Plan the perfect garden with our interactive tool →

How to Calculate Grass Seed for Overseeding

A lush, green lawn begins with proper care practices. Regular mowing, ample watering, and a good fertilizing schedule are all ways to have a successful lawn. One other practice that is equally important is periodic overseeding of the lawn. As grass plants age and mature, a few of them will inevitably die out. Overseeding will allow new grass plants to take hold in these areas and keep your lawn looking thick and lush. However, to overseed successfully you need to calculate the right amount of grass seed for overseeding.

Calculate the square footage of the area you need to overseed. Measure the length and width of the area and multiply them together. So if you measure 50 feet by 30 feet, your square footage is 1,500 square feet.

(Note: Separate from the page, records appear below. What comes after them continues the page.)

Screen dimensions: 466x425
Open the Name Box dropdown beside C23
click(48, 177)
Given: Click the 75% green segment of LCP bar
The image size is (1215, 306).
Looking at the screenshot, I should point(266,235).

Refer to the grass seed packaging for the overseeding rate. Most grass seed should be applied at the rate of 2 to 4 lbs. per 1,000 square feet.

Calculate the amount of grass seed you need to apply to the lawn. Take your overseeding rate and divide it by 1,000. Multiply that number by your square footage that you calculated. For example if your overseeding rate is 4 lbs. per 1,000 square feet, you would divide that by 1,000, and then multiply by your square footage (1,500 from step 1 example). This would yield 6 lbs. of grass seed needed to overseed.

Calculate Grass Seed For Overseeding

Healthy, dense turf is prized for its contribution to the overall appearance of a yard or landscape and as a groundcover. Where a lawn is thin or completely brown in winter but is otherwise healthy with no major problems related to diseases, pests, weeds, compaction, drainage, a too-thick thatch layer or soil nutrition, overseeding provides a viable means to improve the appearance of your lawn. Measure the edges of the lawn area you plan to overseed in feet. If the lawn space has more than four approximate edges or has an irregular shape, subdivide the area into smaller squares or rectangles and measure adjacent edges on each rectangle. For example, a rectangle 10 feet wide by 5 feet long would be 50 square feet. Multiply the number of 1,000-foot sections in your lawn -- or the decimal you calculated for a small lawn -- by the seeding rate for the turf species.